• _Excerpted records_
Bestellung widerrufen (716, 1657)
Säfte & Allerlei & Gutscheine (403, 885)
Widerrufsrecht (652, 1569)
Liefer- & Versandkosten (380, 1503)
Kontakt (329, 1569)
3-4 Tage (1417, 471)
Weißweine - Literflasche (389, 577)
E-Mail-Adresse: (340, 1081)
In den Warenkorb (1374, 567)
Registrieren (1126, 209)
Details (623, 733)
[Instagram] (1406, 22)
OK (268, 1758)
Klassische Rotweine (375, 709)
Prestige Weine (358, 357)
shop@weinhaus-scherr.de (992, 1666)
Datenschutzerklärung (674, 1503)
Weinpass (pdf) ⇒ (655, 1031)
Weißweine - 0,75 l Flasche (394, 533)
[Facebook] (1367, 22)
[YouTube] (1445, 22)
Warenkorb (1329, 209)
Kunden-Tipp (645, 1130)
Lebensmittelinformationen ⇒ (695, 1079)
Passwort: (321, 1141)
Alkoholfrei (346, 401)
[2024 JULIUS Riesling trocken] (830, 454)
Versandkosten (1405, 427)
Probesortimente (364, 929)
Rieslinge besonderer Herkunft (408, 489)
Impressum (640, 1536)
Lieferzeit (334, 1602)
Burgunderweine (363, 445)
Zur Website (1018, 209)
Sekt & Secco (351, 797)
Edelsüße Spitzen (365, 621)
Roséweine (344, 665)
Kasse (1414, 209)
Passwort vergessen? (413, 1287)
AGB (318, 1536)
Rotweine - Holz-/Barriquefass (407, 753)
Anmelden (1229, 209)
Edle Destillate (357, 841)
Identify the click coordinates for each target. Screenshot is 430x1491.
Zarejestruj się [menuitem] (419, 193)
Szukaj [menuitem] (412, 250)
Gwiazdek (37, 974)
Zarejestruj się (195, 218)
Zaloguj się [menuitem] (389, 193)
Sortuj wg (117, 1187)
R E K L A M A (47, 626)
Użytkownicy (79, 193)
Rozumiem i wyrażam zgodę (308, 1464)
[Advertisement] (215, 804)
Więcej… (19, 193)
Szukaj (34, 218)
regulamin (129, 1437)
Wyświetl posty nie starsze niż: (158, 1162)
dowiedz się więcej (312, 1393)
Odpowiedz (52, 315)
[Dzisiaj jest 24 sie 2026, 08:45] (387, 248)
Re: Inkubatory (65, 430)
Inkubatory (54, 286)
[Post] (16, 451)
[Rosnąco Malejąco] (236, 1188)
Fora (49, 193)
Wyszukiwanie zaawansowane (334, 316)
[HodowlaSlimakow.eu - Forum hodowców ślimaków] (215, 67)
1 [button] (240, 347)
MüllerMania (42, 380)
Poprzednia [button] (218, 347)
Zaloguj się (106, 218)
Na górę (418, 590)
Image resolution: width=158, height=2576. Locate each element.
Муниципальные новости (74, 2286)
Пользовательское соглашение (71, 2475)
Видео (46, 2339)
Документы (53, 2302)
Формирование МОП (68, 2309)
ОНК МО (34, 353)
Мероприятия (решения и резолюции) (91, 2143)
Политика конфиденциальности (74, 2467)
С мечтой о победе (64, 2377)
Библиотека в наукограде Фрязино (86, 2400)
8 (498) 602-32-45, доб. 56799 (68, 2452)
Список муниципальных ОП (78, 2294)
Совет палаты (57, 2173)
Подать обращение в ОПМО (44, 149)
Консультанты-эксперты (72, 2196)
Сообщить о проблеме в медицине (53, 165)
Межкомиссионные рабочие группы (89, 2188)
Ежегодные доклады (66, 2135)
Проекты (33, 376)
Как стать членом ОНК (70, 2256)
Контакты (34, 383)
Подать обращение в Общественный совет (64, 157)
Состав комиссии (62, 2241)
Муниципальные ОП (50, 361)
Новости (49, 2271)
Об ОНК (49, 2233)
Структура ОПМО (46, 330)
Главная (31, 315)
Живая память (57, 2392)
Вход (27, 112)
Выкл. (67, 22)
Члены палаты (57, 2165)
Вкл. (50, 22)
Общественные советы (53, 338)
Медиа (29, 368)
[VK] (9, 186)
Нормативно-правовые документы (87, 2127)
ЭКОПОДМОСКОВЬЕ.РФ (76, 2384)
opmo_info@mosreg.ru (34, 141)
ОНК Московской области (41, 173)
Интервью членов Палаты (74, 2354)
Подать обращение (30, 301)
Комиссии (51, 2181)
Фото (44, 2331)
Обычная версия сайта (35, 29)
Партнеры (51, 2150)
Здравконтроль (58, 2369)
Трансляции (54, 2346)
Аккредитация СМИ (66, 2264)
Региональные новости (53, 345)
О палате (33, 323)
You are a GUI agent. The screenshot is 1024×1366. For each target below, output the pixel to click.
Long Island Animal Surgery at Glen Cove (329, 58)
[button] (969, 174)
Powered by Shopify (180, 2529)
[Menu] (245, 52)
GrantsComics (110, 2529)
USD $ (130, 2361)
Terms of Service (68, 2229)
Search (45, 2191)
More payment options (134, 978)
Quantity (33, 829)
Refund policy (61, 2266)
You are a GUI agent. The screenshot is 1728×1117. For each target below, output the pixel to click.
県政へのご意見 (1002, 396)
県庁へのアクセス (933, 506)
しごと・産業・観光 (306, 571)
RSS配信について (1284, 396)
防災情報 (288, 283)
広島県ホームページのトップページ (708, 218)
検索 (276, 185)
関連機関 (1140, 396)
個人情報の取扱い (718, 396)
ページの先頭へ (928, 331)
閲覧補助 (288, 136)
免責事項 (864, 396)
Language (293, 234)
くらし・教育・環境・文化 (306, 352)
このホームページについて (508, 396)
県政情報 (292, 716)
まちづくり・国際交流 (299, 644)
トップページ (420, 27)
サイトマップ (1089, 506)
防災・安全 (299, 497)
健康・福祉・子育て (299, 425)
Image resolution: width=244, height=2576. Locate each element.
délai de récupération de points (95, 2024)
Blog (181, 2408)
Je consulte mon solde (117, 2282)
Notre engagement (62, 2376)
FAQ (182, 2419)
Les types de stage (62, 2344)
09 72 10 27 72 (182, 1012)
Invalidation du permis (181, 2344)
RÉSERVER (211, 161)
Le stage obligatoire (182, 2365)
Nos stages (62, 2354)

• _Aim of the exercise_
Exact copy required. Repeat the material above in full.

• _Written solution_
Bestellung widerrufen (716, 1657)
Säfte & Allerlei & Gutscheine (403, 885)
Widerrufsrecht (652, 1569)
Liefer- & Versandkosten (380, 1503)
Kontakt (329, 1569)
3-4 Tage (1417, 471)
Weißweine - Literflasche (389, 577)
E-Mail-Adresse: (340, 1081)
In den Warenkorb (1374, 567)
Registrieren (1126, 209)
Details (623, 733)
[Instagram] (1406, 22)
OK (268, 1758)
Klassische Rotweine (375, 709)
Prestige Weine (358, 357)
shop@weinhaus-scherr.de (992, 1666)
Datenschutzerklärung (674, 1503)
Weinpass (pdf) ⇒ (655, 1031)
Weißweine - 0,75 l Flasche (394, 533)
[Facebook] (1367, 22)
[YouTube] (1445, 22)
Warenkorb (1329, 209)
Kunden-Tipp (645, 1130)
Lebensmittelinformationen ⇒ (695, 1079)
Passwort: (321, 1141)
Alkoholfrei (346, 401)
[2024 JULIUS Riesling trocken] (830, 454)
Versandkosten (1405, 427)
Probesortimente (364, 929)
Rieslinge besonderer Herkunft (408, 489)
Impressum (640, 1536)
Lieferzeit (334, 1602)
Burgunderweine (363, 445)
Zur Website (1018, 209)
Sekt & Secco (351, 797)
Edelsüße Spitzen (365, 621)
Roséweine (344, 665)
Kasse (1414, 209)
Passwort vergessen? (413, 1287)
AGB (318, 1536)
Rotweine - Holz-/Barriquefass (407, 753)
Anmelden (1229, 209)
Edle Destillate (357, 841)
Identify the click coordinates for each target. Screenshot is 430x1491.
Zarejestruj się [menuitem] (419, 193)
Szukaj [menuitem] (412, 250)
Gwiazdek (37, 974)
Zarejestruj się (195, 218)
Zaloguj się [menuitem] (389, 193)
Sortuj wg (117, 1187)
R E K L A M A (47, 626)
Użytkownicy (79, 193)
Rozumiem i wyrażam zgodę (308, 1464)
[Advertisement] (215, 804)
Więcej… (19, 193)
Szukaj (34, 218)
regulamin (129, 1437)
Wyświetl posty nie starsze niż: (158, 1162)
dowiedz się więcej (312, 1393)
Odpowiedz (52, 315)
[Dzisiaj jest 24 sie 2026, 08:45] (387, 248)
Re: Inkubatory (65, 430)
Inkubatory (54, 286)
[Post] (16, 451)
[Rosnąco Malejąco] (236, 1188)
Fora (49, 193)
Wyszukiwanie zaawansowane (334, 316)
[HodowlaSlimakow.eu - Forum hodowców ślimaków] (215, 67)
1 [button] (240, 347)
MüllerMania (42, 380)
Poprzednia [button] (218, 347)
Zaloguj się (106, 218)
Na górę (418, 590)
Image resolution: width=158, height=2576. Locate each element.
Муниципальные новости (74, 2286)
Пользовательское соглашение (71, 2475)
Видео (46, 2339)
Документы (53, 2302)
Формирование МОП (68, 2309)
ОНК МО (34, 353)
Мероприятия (решения и резолюции) (91, 2143)
Политика конфиденциальности (74, 2467)
С мечтой о победе (64, 2377)
Библиотека в наукограде Фрязино (86, 2400)
8 (498) 602-32-45, доб. 56799 (68, 2452)
Список муниципальных ОП (78, 2294)
Совет палаты (57, 2173)
Подать обращение в ОПМО (44, 149)
Консультанты-эксперты (72, 2196)
Сообщить о проблеме в медицине (53, 165)
Межкомиссионные рабочие группы (89, 2188)
Ежегодные доклады (66, 2135)
Проекты (33, 376)
Как стать членом ОНК (70, 2256)
Контакты (34, 383)
Подать обращение в Общественный совет (64, 157)
Состав комиссии (62, 2241)
Муниципальные ОП (50, 361)
Новости (49, 2271)
Об ОНК (49, 2233)
Структура ОПМО (46, 330)
Главная (31, 315)
Живая память (57, 2392)
Вход (27, 112)
Выкл. (67, 22)
Члены палаты (57, 2165)
Вкл. (50, 22)
Общественные советы (53, 338)
Медиа (29, 368)
[VK] (9, 186)
Нормативно-правовые документы (87, 2127)
ЭКОПОДМОСКОВЬЕ.РФ (76, 2384)
opmo_info@mosreg.ru (34, 141)
ОНК Московской области (41, 173)
Интервью членов Палаты (74, 2354)
Подать обращение (30, 301)
Комиссии (51, 2181)
Фото (44, 2331)
Обычная версия сайта (35, 29)
Партнеры (51, 2150)
Здравконтроль (58, 2369)
Трансляции (54, 2346)
Аккредитация СМИ (66, 2264)
Региональные новости (53, 345)
О палате (33, 323)
You are a GUI agent. The screenshot is 1024×1366. For each target below, output the pixel to click.
Long Island Animal Surgery at Glen Cove (329, 58)
[button] (969, 174)
Powered by Shopify (180, 2529)
[Menu] (245, 52)
GrantsComics (110, 2529)
USD $ (130, 2361)
Terms of Service (68, 2229)
Search (45, 2191)
More payment options (134, 978)
Quantity (33, 829)
Refund policy (61, 2266)
You are a GUI agent. The screenshot is 1728×1117. For each target below, output the pixel to click.
県政へのご意見 (1002, 396)
県庁へのアクセス (933, 506)
しごと・産業・観光 (306, 571)
RSS配信について (1284, 396)
防災情報 (288, 283)
広島県ホームページのトップページ (708, 218)
検索 (276, 185)
関連機関 (1140, 396)
個人情報の取扱い (718, 396)
ページの先頭へ (928, 331)
閲覧補助 (288, 136)
免責事項 (864, 396)
Language (293, 234)
くらし・教育・環境・文化 (306, 352)
このホームページについて (508, 396)
県政情報 (292, 716)
まちづくり・国際交流 (299, 644)
トップページ (420, 27)
サイトマップ (1089, 506)
防災・安全 (299, 497)
健康・福祉・子育て (299, 425)
Image resolution: width=244, height=2576. Locate each element.
délai de récupération de points (95, 2024)
Blog (181, 2408)
Je consulte mon solde (117, 2282)
Notre engagement (62, 2376)
FAQ (182, 2419)
Les types de stage (62, 2344)
09 72 10 27 72 (182, 1012)
Invalidation du permis (181, 2344)
RÉSERVER (211, 161)
Le stage obligatoire (182, 2365)
Nos stages (62, 2354)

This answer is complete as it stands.